Em um estudo foi observado que indivíduos de 55 anos ou mais, com melhor capacidade funcional, apresentaram melhor conhecimento sobre a farmacoterapia17. Em consonância, verificou-se no presente estudo que os idosos que usam medicamentos de forma independente compreendem melhor o tratamento medicamentoso. Uma provável explicação para o achado seria o fato de que quando um indivíduo depende da ajuda de um cuidador para administrar os medicamentos, ele possivelmente irá esforçar-se menos para conhecer a farmacoterapia e, com isso, poderá ter menor compreensão. Assim, destaca-se a importância dos profissionais de saúde realizarem orientações a respeito dos medicamentos aos cuidadores de pessoas idosas, por estes, muitas vezes, serem os responsáveis pela farmacoterapia dos idosos. Diante deste cenário, surge como perspectiva, a investigação da compreensão de cuidadores sobre o tratamento com medicamentos.
A compreensão da farmacoterapia não é descrita como um conceito unitário na literatura, compreendendo diferentes aspectos da farmacoterapia que não são equivalentes para a representação deste conceito9,12. Fica evidente uma tendência de inclusão nos estudos de avaliação da compreensão da farmacoterapia os aspectos relativos à indicação, frequência, nome e dose do medicamento, itens considerados essenciais para o uso seguro. Nas investigações, é reduzida a abordagem das questões relativas à conduta diante do esquecimento de doses, segurança, duração do tratamento, armazenamento e interação medicamentosa, itens que também podem ser julgados como relevantes para o uso racional de medicamentos. Um ponto importante a ser evidenciado é que apesar de haver na literatura vários estudos que avaliam a compreensão da farmacoterapia por pacientes em diversos contextos, em nenhum deles foi utilizado instrumento validado. A validação de um instrumento para mensuração da compreensão da farmacoterapia é relevante para a pesquisa clínica e epidemiológica, pois permite resultados mais reprodutíveis e a uniformização de metodologias contribuindo para ampliar o conhecimento. Além disso, o instrumento validado pode ser aplicável à prática clínica, ao fornecer um recurso com confiabilidade para a detecção de pacientes em risco de não compreender a farmacoterapia.

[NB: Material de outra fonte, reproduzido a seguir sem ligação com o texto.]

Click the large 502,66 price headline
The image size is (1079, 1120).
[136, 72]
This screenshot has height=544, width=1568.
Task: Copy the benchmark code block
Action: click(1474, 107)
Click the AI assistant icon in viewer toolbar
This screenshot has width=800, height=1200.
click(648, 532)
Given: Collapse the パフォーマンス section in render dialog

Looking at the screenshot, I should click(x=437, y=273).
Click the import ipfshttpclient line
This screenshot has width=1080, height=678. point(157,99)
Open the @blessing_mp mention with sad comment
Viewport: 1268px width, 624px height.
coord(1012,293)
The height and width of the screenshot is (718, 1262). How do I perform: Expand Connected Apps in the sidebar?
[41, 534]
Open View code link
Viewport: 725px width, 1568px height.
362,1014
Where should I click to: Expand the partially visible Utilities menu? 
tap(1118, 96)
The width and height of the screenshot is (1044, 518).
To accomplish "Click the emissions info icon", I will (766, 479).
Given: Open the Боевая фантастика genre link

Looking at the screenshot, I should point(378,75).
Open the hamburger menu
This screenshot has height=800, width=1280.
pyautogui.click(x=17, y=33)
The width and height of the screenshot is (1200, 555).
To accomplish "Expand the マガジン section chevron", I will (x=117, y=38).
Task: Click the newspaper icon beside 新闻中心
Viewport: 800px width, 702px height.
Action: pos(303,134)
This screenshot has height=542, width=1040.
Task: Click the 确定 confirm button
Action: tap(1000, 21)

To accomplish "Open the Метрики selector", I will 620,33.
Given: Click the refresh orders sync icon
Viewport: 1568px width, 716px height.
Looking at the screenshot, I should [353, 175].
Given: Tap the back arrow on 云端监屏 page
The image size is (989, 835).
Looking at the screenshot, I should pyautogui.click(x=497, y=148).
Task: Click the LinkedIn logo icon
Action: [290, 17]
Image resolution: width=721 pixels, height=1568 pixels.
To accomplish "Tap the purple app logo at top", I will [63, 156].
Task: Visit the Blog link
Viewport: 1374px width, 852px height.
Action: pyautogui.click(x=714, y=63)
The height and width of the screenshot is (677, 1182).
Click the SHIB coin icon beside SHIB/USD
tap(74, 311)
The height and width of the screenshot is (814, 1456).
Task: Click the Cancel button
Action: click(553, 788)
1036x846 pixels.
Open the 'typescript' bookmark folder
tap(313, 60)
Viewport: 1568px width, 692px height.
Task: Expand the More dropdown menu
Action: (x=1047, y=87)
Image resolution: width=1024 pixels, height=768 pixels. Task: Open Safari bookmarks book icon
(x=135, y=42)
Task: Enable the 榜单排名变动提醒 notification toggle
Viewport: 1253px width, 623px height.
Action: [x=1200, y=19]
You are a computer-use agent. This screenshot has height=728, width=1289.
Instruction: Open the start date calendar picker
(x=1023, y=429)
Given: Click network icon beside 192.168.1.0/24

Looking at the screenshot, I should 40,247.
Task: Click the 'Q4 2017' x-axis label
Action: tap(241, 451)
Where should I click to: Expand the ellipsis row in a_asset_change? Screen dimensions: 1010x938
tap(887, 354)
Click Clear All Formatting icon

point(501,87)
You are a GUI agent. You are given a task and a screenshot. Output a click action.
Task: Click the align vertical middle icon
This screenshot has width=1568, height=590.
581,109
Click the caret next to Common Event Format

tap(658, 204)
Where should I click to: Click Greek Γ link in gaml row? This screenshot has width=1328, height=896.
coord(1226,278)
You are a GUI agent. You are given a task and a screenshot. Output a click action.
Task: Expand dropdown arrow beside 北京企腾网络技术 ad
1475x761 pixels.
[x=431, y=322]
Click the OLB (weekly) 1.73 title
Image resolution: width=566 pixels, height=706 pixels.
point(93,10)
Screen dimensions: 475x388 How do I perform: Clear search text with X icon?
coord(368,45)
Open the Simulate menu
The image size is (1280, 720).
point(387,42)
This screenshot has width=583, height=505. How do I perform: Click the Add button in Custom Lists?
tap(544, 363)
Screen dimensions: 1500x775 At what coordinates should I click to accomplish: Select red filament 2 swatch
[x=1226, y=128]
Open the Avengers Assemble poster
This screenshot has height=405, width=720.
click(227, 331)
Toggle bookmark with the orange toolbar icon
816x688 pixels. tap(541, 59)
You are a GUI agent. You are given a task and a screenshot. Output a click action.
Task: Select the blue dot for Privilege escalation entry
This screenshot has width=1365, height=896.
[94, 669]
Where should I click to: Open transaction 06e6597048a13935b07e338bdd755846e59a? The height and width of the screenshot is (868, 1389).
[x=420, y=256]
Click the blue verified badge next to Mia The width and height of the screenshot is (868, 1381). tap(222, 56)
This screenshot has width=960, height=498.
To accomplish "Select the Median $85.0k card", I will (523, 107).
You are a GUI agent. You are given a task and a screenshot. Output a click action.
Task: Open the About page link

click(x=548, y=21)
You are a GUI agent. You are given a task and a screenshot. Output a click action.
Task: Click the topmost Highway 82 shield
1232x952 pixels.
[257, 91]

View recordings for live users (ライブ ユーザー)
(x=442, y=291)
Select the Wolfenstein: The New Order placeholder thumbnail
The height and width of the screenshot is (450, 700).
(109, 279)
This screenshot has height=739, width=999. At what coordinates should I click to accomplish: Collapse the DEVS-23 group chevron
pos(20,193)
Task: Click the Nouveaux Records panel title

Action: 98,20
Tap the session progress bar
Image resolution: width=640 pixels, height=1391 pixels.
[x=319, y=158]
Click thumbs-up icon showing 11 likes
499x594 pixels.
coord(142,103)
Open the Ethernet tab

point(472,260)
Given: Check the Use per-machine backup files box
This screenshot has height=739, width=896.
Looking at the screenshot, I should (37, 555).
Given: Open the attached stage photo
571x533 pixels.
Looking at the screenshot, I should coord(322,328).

É importante destacar que o presente estudo é um dos primeiros no Brasil que aborda a avaliação da compreensão da farmacoterapia entre idosos. Além disso, na literatura internacional, tais estudos são escassos, com poucas variáveis analisadas13,19-23,34. Destaca-se ainda a abrangência dos itens avaliados, de acordo com a definição estabelecida por Ascione et al.12.
Uma limitação do estudo foi a avaliação da compreensão da farmacoterapia para os medicamentos que o indivíduo portava no momento da entrevista. Pode ser que, nesse momento, o idoso não tivessem em mãos todos os medicamentos que fazia uso. Além disso, realizou-se amostragem por conveniência, assumindo-se que os idosos são os mesmos.
Os achados do presente trabalho são úteis tanto para a pesquisa quanto para a prática clínica, uma vez que chama a atenção de profissionais, gestores e pesquisadores para a falta de conhecimento da população idosa em relação aos medicamentos. É necessário realizar intervenções para que haja diminuição na lacuna existente entre a informação que o paciente realmente sabe e a que ele deveria saber para poder utilizar medicamentos com qualidade. Assim, protocolos clínicos com foco nos indivíduos idosos devem ser implementados e, destes, aqueles com baixa escolaridade devem ser priorizados para o atendimento clínico farmacêutico.
A compreensão insuficiente da farmacoterapia foi alta na amostra estudada, principalmente entre os idosos com baixa escolaridade e os dependentes para o uso de medicamentos A compreensão insuficiente do idoso em relação à farmacoterapia pode comprometer o uso racional de medicamentos, gerando problemas de efetividade e segurança. Idosos fazem uso extensivo de medicamentos e são mais sensíveis às reações adversas a medicamentos. Desta forma, os serviços e os profissionais de saúde devem estar preparados para atender e orientar idosos em relação aos medicamentos, principalmente aqueles com baixa escolaridade.